Thursday, March 04, 2010

The Art and Science of Demolition

With gentrification the topic of tonight's City Affair, here are some random things to consider...

St. Louis city population has dropped from 800,000 + persons to 350,000.

Our region has a stable population, with a 50 year history of people moving to the suburbs. The result is a lessening demand for our older housing stock, creating an inventory of vacant and abandoned buildings in the urban core.

In Clayton we see tear downs to build luxury homes in place of smaller historic housing. This translates to $500,000 historic tear downs for $1,000,000+ luxury townhomes. It's the free market at work.

In St. Ann Missouri, Northwest Plaza is a candidate for National Register listing - and a possible demolition candidate.

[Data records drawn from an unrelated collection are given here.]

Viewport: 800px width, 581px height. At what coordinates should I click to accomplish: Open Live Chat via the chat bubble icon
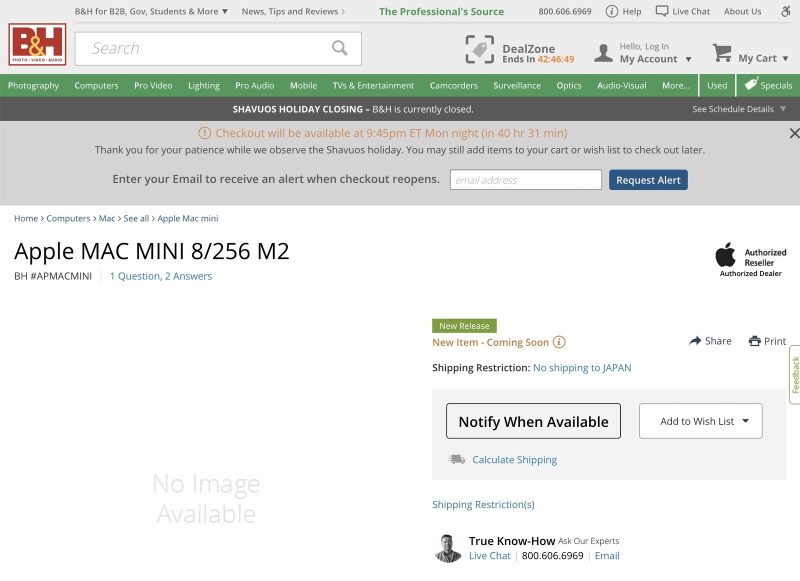pyautogui.click(x=662, y=11)
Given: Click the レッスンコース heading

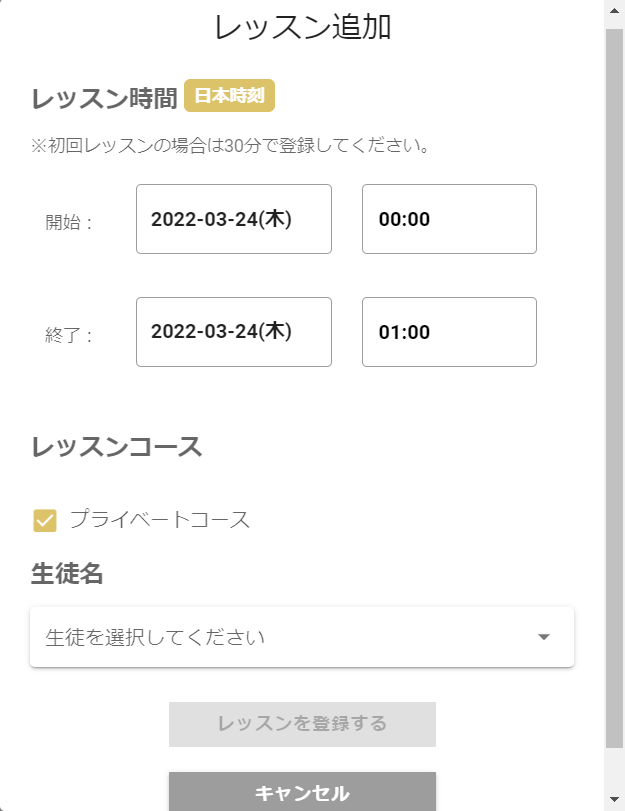Looking at the screenshot, I should 117,446.
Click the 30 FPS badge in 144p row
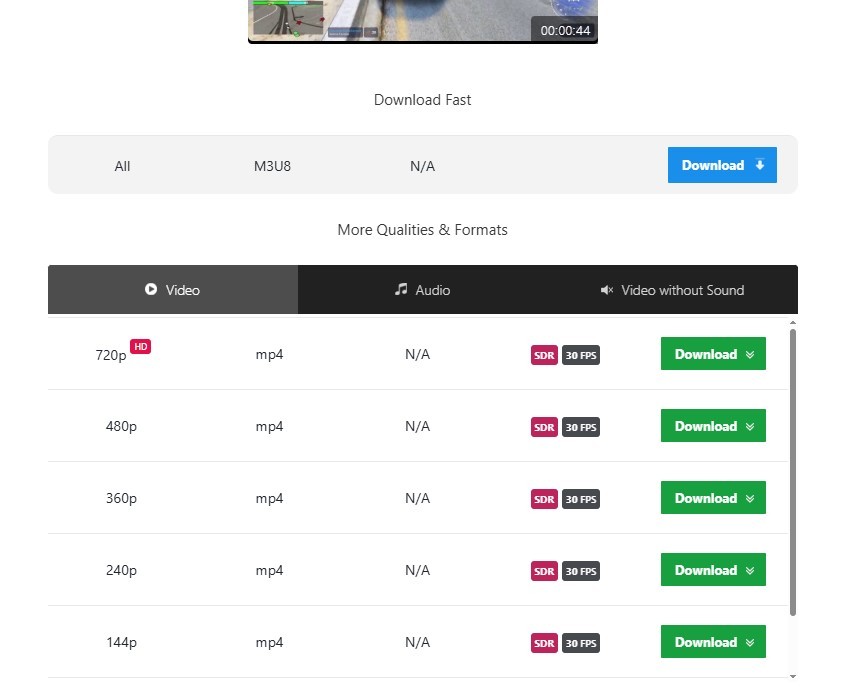 (x=581, y=643)
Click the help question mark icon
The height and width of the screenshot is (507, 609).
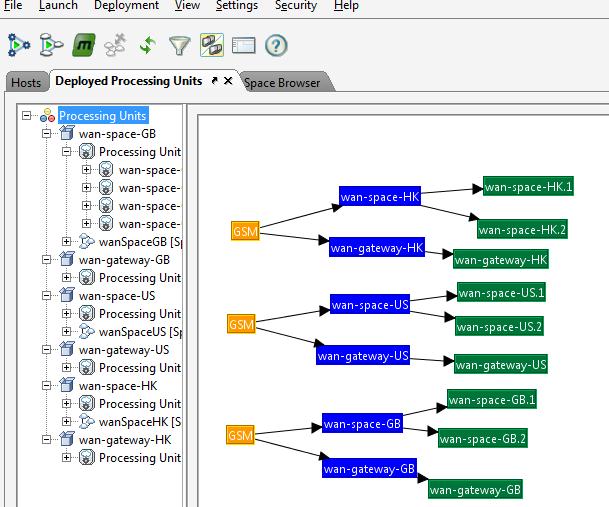276,45

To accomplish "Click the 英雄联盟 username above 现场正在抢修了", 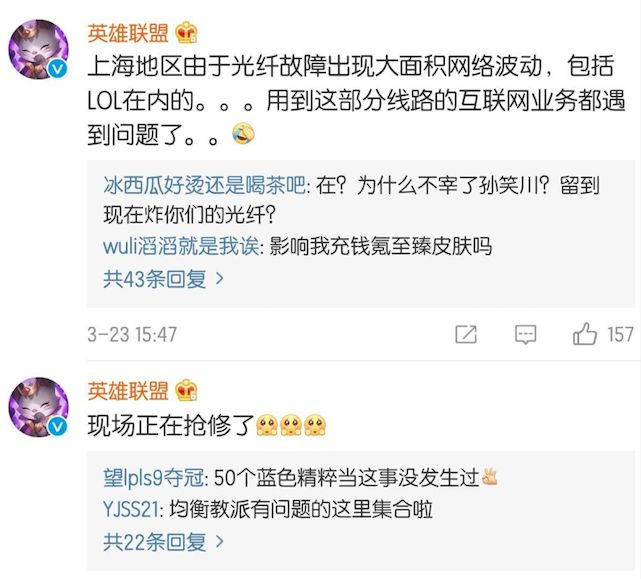I will (128, 390).
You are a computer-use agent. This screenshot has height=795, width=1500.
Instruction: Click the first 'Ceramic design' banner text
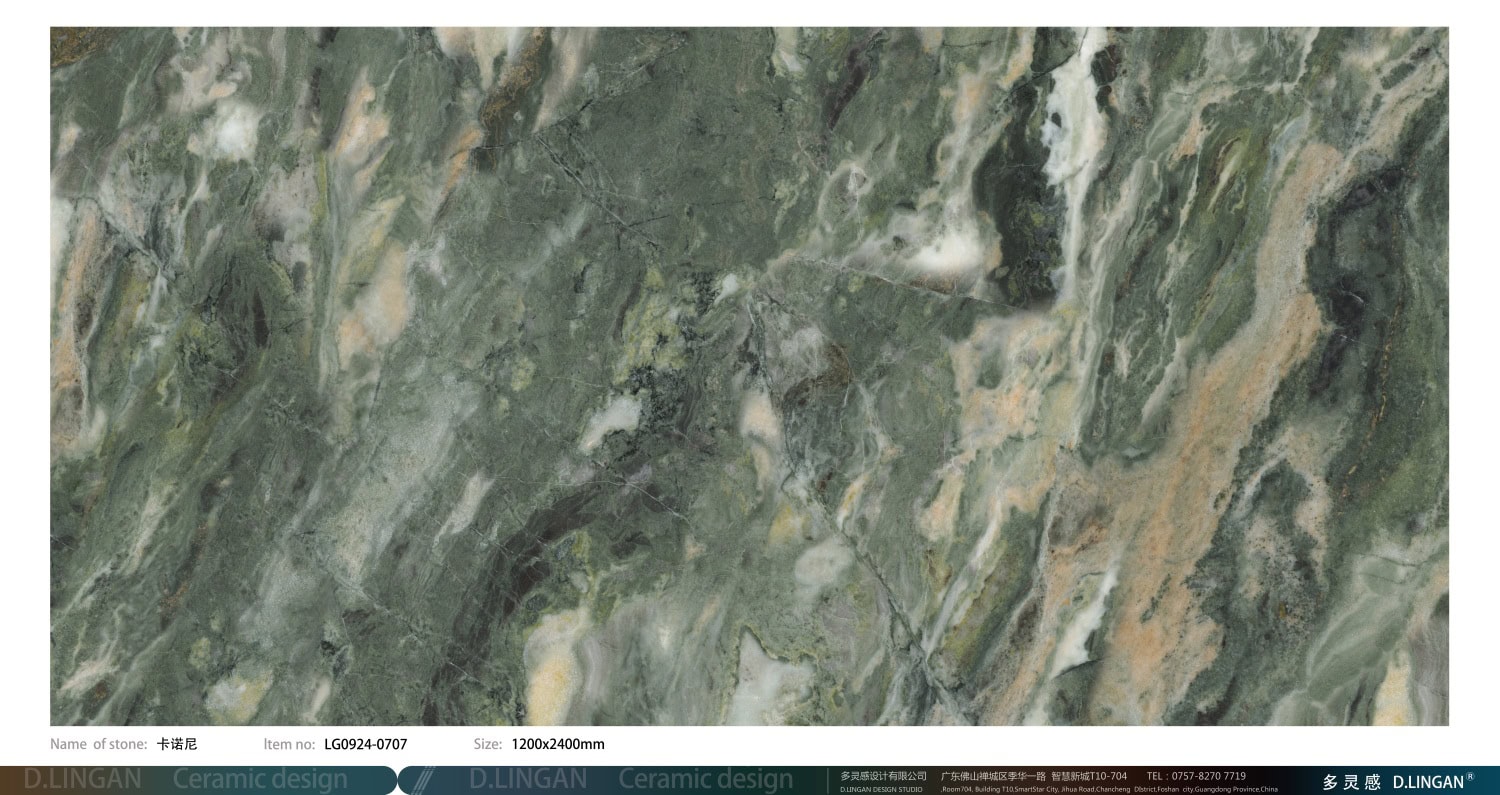point(260,779)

What do the people of St. Ann want in its place?

Public safety concerns - most neighbors don't like having abandoned homes on their block.

Lack of investment - a man was killed last year while sitting on the front porch of the derelict building where he lived when the front wall of the building collapsed on top of him. Now the site is a vacant lot.

LRA inventory high cost maintenance - little to no demand, often leading to more demolition.

Gentrification requires reinvestment. St. Louis requires reinvestment.

Without more gentrification do we have more demolition? Maybe we're not gentrifying fast enough.

See you tonight at City Affair.

2 comments:

Alex Ihnen said...

Nice post. What we CAN be sure of is that "gentrification" in St. Louis is different that what most people fear. A lot of our conceptions are based on examples of clear-cutting in NYC, San Francisco or other cities where the demand for urban living far exceeds the supply.

Mark Groth said...

True, and as the discussion proved, race is usually more of an issue than economics.